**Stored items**
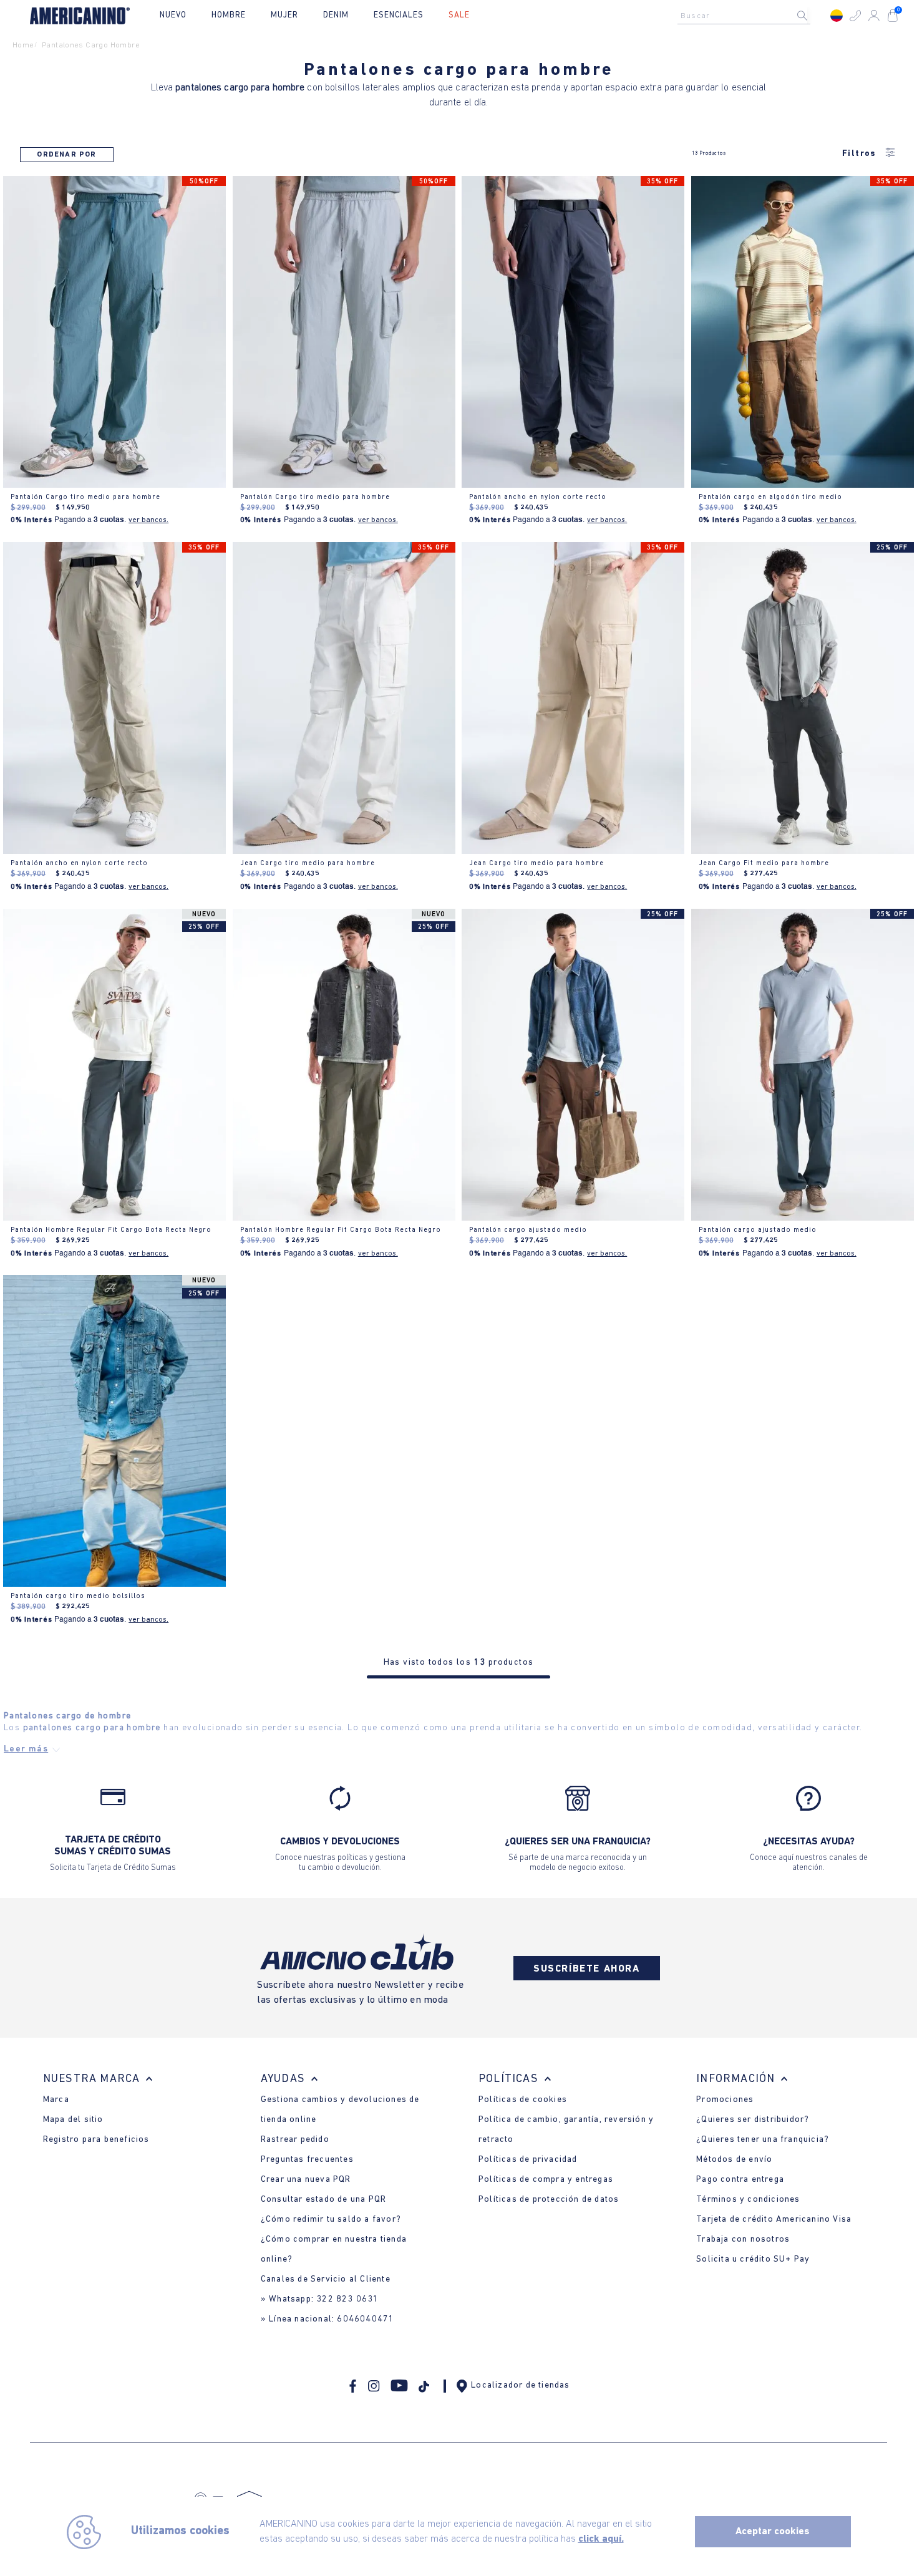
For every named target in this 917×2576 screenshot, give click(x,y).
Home (23, 45)
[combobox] (747, 15)
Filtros (859, 153)
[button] (855, 15)
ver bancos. (148, 520)
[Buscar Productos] (812, 15)
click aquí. (601, 2539)
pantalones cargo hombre (91, 45)
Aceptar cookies (772, 2532)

**What to work on**
What is needed is every entry written out word for word, with no pictures.

**Task output**
For every named target in this 917×2576 screenshot, give click(x,y).
Home (23, 45)
[combobox] (747, 15)
Filtros (859, 153)
[button] (855, 15)
ver bancos. (148, 520)
[Buscar Productos] (812, 15)
click aquí. (601, 2539)
pantalones cargo hombre (91, 45)
Aceptar cookies (772, 2532)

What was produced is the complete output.